Villa Ottelio Savorgnan sul fiume Stella ad Ariis di Rivignano

Villa Sulis e la grammatica dei volti

villa SulisTrovarsi con Gianni Colledani, culto umanista e cantore dei toponimi e delle terre alte, della Pedemontana, è bello. E con altri amici venuti per il libro. Villa Sulis si staglia sulla Costa avita, avamposto dei “castellani” e corpo di guardia dei “beltramini”, quelli di Spilimbergo che uccisero il Patriarca Bertrando un pomeriggio del 1350. Si parla di nomi e di lingue antiche, rimaste a dire il rispetto dei luoghi, dei sentieri, delle ancòne, delle pietre dove si riposavano i viandanti, delle antiche pievi.

Tardo pomeriggio d’inverno, silenzio e luce soffusa che cala rapida dalla montagna. Sembra incredibile, di questi tempi, riempir quasi mezza sala dal tetto di frassino, nella villa salvata da mani rapaci che avevan già pronti i bulldozer per spianare e “valorizzare”. Che cosa?

-*-*-

-- Esercizi da svolgere --
1. Puoi riportare alla lettera il passo del testo su Villa Sulis da "Villa Ottelio Savorgnan" a "delle antiche pievi."?
2. Come riassumeresti in due frasi il testo su Villa Sulis?
I dati riportati più avanti non hanno alcun rapporto con il testo su Villa Sulis.

-*-*-

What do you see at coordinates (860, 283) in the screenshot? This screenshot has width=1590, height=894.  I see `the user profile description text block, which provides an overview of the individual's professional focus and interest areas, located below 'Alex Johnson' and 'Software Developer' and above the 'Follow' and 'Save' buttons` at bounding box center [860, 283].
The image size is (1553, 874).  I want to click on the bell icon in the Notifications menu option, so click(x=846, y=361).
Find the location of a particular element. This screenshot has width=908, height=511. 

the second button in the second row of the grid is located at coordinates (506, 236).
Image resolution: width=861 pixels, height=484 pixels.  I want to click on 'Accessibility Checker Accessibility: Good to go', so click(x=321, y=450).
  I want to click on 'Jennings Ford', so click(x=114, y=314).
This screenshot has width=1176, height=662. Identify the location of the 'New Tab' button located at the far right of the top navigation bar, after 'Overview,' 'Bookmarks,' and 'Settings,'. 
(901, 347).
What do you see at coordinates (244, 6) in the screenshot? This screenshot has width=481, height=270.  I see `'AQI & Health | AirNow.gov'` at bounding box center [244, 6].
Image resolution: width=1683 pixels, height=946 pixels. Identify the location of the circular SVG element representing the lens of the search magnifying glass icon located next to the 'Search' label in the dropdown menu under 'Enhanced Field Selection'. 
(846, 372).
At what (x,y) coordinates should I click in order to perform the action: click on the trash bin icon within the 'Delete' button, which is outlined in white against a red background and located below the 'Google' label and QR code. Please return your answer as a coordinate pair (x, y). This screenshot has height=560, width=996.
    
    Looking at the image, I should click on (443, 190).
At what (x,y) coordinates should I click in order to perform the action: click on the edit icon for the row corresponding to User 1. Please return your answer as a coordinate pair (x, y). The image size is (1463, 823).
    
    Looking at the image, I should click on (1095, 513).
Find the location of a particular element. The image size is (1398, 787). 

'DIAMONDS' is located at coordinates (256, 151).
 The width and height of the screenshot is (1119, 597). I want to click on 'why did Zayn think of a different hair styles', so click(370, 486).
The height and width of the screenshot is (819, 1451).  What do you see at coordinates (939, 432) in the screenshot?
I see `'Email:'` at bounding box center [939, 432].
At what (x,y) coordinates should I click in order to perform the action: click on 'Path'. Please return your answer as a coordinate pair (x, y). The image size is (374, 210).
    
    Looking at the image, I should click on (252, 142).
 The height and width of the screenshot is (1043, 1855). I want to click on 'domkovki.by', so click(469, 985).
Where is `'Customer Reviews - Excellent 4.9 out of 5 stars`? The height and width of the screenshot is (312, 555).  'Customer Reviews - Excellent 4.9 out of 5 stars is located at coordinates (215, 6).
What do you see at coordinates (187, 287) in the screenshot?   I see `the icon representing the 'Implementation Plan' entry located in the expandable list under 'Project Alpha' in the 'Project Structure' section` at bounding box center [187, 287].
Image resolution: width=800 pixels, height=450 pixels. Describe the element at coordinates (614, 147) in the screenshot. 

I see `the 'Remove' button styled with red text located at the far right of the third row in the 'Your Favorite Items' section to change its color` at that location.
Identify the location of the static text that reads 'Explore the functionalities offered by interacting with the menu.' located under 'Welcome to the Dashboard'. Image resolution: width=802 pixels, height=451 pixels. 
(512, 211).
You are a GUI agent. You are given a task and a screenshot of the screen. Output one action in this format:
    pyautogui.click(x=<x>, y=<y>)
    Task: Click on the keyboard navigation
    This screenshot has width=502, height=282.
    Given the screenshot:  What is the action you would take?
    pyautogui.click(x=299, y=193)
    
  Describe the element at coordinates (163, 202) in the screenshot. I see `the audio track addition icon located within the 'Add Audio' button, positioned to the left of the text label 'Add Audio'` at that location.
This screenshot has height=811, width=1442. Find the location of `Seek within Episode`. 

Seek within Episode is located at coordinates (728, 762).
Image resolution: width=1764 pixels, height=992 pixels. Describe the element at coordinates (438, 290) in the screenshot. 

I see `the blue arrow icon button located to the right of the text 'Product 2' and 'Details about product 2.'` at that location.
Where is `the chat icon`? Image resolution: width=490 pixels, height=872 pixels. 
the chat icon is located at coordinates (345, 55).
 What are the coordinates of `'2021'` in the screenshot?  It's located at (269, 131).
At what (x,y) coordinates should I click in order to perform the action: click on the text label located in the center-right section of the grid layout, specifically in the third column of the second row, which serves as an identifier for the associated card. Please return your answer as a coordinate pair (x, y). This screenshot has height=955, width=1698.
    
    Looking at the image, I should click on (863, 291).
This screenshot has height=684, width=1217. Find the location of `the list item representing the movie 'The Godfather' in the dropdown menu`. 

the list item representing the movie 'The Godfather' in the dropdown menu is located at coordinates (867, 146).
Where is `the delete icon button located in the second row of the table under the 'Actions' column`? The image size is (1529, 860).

-*-*-

-- Risultati degli esercizi --
1.
Villa Ottelio Savorgnan sul fiume Stella ad Ariis di Rivignano

Villa Sulis e la grammatica dei volti

villa SulisTrovarsi con Gianni Colledani, culto umanista e cantore dei toponimi e delle terre alte, della Pedemontana, è bello. E con altri amici venuti per il libro. Villa Sulis si staglia sulla Costa avita, avamposto dei “castellani” e corpo di guardia dei “beltramini”, quelli di Spilimbergo che uccisero il Patriarca Bertrando un pomeriggio del 1350. Si parla di nomi e di lingue antiche, rimaste a dire il rispetto dei luoghi, dei sentieri, delle ancòne, delle pietre dove si riposavano i viandanti, delle antiche pievi.

2. A Villa Sulis, che si staglia sulla Costa, un tempo avamposto dei "castellani" e corpo di guardia dei "beltramini" che nel 1350 uccisero il Patriarca Bertrando, ci si ritrova con l'umanista Gianni Colledani e con altri amici venuti per il libro, parlando di nomi e di lingue antiche. In un tardo pomeriggio d'inverno si riempie quasi mezza sala della villa, salvata da chi aveva già pronti i bulldozer per spianarla.